Publié le 29 Octobre 2014
Bonjour à tous
Méconnu du grand public car trop peu médiatisé, l'atypique Pierre Rabhi reste néanmoins l'un des grands philosophes humanistes de notre époque. Originaire d'une région aride d'Afrique du nord, puis émigré en France où il deviendra agriculteur dans un environnement inhospitalier et une période chaotique, il entrera en résistance pour faire comprendre qu'il faut travailler pour vivre et non l'inverse. Avec la patience du jardinier et la sagesse du paysan, il milite depuis longtemps pour l'émergence d'un nouveau modèle de Société centrée sur l'individu et sur le respect de l'Environnement. Moins radical qu'un sadhu indien, tout à la fois Epicure, Karl Marx, Stéphane Hessel et José Bové, Pierre Rabhi semble vouloir importer en occident le principe du "bonheur national brut" mis en place au Bhoutan dans les années 70. Ecrit dans un style très fluide, "Vers la sobriété heureuse" est l'un de ses nombreux manifestes pour la modération et contre le pouvoir de l'argent et se révèle être une analyse extraordinairement lucide des mécanismes sociaux, politiques, économiques, religieux et scientifiques du moment.
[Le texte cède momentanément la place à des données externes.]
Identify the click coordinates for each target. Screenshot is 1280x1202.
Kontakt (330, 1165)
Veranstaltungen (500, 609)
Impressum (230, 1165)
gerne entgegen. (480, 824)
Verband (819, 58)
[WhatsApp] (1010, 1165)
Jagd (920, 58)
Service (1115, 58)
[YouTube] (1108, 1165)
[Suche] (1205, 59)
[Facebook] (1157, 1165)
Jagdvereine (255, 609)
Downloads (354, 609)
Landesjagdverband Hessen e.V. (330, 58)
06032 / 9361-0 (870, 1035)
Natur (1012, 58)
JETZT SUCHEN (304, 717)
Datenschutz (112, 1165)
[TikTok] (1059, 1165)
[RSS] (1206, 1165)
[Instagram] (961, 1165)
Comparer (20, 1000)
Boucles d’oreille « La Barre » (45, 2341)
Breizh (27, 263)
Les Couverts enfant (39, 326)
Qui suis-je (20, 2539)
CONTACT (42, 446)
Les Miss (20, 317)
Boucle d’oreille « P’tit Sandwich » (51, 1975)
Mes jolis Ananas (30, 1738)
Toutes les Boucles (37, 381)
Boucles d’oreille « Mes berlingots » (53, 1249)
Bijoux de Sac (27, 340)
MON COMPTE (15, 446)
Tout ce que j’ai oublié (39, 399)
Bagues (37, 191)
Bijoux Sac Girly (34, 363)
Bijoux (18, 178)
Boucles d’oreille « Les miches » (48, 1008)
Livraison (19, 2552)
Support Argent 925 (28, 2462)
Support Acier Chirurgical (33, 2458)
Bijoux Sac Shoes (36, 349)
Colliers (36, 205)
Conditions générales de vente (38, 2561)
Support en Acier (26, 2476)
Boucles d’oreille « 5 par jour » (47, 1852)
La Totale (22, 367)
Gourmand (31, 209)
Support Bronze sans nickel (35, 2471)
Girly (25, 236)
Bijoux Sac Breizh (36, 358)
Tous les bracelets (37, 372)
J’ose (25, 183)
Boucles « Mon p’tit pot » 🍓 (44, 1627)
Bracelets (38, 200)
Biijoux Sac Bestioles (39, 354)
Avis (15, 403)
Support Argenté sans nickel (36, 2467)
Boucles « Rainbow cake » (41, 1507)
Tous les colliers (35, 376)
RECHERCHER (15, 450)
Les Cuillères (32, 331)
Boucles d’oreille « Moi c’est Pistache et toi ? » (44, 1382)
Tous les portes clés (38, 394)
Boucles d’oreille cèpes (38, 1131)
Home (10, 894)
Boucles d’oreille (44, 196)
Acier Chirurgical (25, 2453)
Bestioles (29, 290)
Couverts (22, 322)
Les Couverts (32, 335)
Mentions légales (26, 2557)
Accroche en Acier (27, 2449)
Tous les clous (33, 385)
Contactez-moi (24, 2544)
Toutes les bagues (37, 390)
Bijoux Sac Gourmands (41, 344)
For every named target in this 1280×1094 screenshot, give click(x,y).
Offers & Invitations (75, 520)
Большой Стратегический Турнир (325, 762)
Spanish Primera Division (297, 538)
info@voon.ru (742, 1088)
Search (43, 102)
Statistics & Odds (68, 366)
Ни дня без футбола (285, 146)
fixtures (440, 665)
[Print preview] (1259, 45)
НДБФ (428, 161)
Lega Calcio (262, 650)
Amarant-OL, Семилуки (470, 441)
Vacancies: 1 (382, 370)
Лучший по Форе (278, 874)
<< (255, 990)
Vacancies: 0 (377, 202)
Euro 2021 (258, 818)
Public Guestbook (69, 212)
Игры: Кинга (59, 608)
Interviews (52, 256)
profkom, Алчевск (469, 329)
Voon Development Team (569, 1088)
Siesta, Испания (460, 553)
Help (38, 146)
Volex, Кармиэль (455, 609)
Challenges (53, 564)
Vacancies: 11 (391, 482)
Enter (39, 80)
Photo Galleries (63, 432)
Fort de son expérience, il dénonce le monde de la finance générant fantasmes, jalousie et frustration, fustige la consommation à outrance, le gaspillage, la publicité et la mondialisation, affronte les notions d'être et d'avoir, oppose la mobilité professionnelle à l'enracinement terrien, pointe du doigt les bouleversements climatiques et les échecs récents du système capitaliste, relève la place défavorisée des femmes dans nombre de cultures et notre dépendance aux outils informatiques et télématiques. Regrettant le silence perdu, il dénonce également l'agitation, la rapidité, la vitesse, la frénésie et l'"éphémérité" de la civilisation moderne incompatibles avec l'idée de pérennité et le concept de Culture. Sur le modèle de la "bulle financière", il invente d'ailleurs le concept de "bulle temporelle", opposant "l'heure des horloges et des montres" au "temps savouré" et à l'éternité... Usant de symboles forts et émaillant son récit de quelques anecdotes personnelles, il rappelle que la Nature n'a pas de poubelles et n'hésite pas à comparer la cravate comme une laisse ou un noeud coulant tenus par la célèbre "main invisible", concept créé par Adam Smith dans "La richesse des nations" !
Face à ce constat, il soutient une "décroissance soutenable", replace l'Homme au centre de la Nature, milite pour la transmission d'un savoir pragmatique, envisage l'accès à l'information comme un gage de liberté, considère le cycle de la vie et le mystère de la mort comme des évidences naturelles dont il ne faut pas avoir peur. Education, pédagogie, agroécologie, sobriété... les solutions concrètes ne manquent pas pour Pierre Rabhi qui n'est pas un théoricien mais un autodidacte ayant mis ses idées en pratique depuis très longtemps. Le seul reproche qu'on pourrait lui faire : avoir eu cinq enfants, chiffre aujourd'hui considéré comme peu responsable par beaucoup de démographes et d'écologistes ! Mais nul n'est parfait, n'est-ce pas ?
Pour terminer, je recopie la formidable parabole amérindienne du colibri qui clôt l'ouvrage et que Pierre Rabhi raconte souvent. Comprenne qui pourra ou qui voudra !
"Un jour, dit la légende, il y eut un immense incendie de forêt.
Tous les animaux terrifiés, atterrés, observaient impuissants le désastre.
Seul le petit colibri s’activait, allant chercher quelques gouttes avec son bec pour les jeter sur le feu.
Après un moment, le tatou, agacé par cette agitation dérisoire, lui dit :
"Colibri ! Tu n’es pas fou ? Ce n’est pas avec ces gouttes d’eau que tu vas éteindre le feu !"
Et le colibri lui répondit : "Je le sais, mais je fais ma part."